*** Task material Section Begins ***

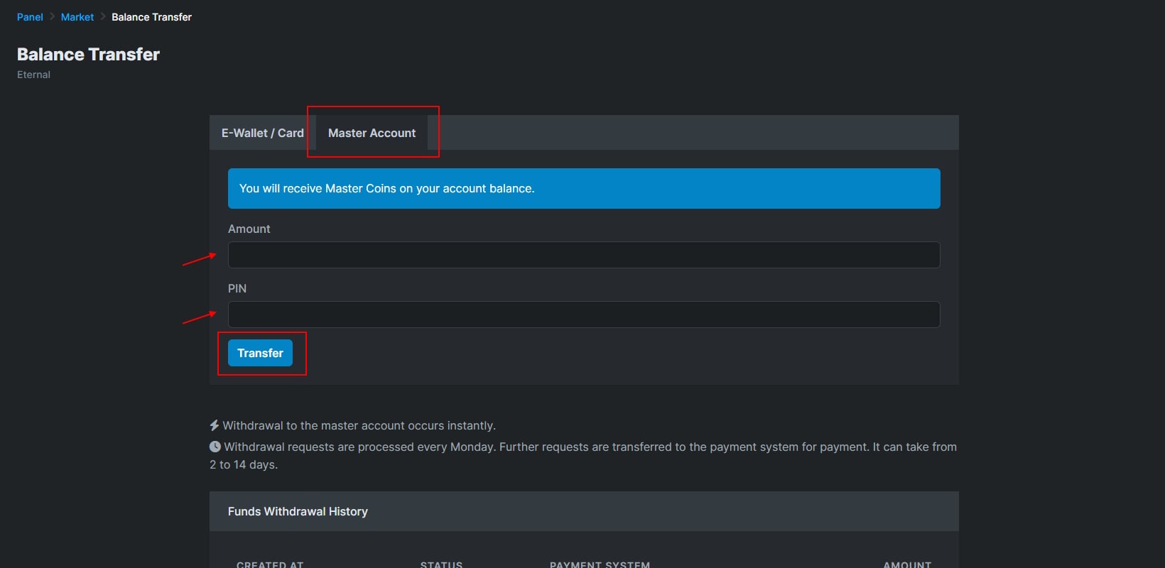The image size is (1165, 568).
Task: Click the lightning bolt icon
Action: point(215,425)
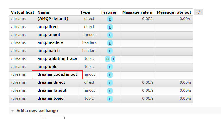The width and height of the screenshot is (221, 119).
Task: Click the D badge for amq.rabbitmq.trace
Action: coord(107,59)
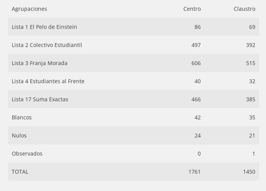This screenshot has width=266, height=191.
Task: Select Claustro value 35 in Blancos row
Action: point(252,117)
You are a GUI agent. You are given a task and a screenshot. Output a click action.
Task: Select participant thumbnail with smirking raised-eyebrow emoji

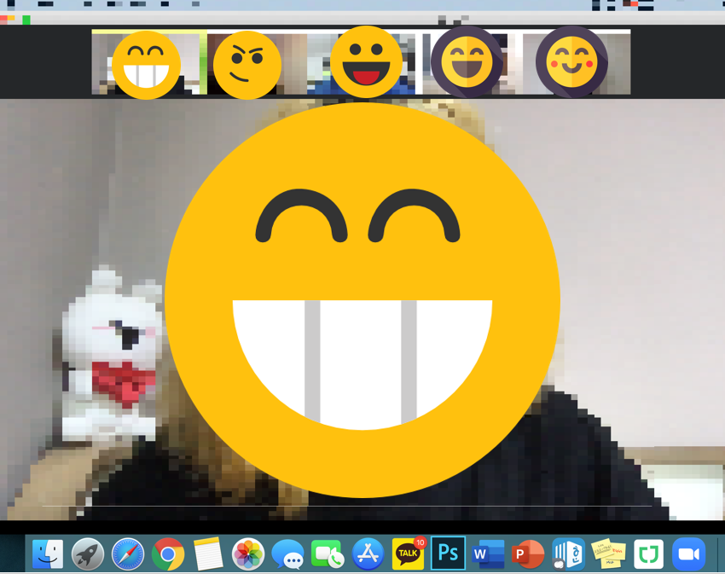(x=247, y=64)
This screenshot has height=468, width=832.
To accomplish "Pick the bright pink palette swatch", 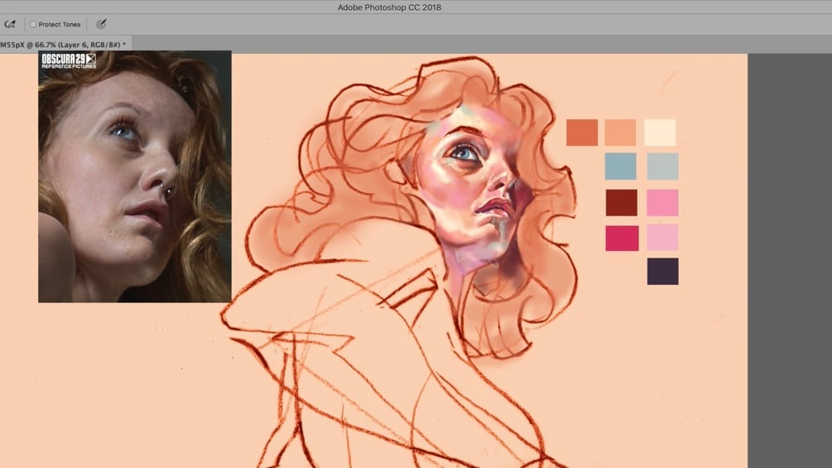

*** Task material Section Ends ***

Try it - Only the lines from the one with "Task: Select participant" through the end of the listing should be transcribed, exactly and without pictures.

Task solution -
Task: Select participant thumbnail with smirking raised-eyebrow emoji

(x=247, y=64)
This screenshot has height=468, width=832.
To accomplish "Pick the bright pink palette swatch", 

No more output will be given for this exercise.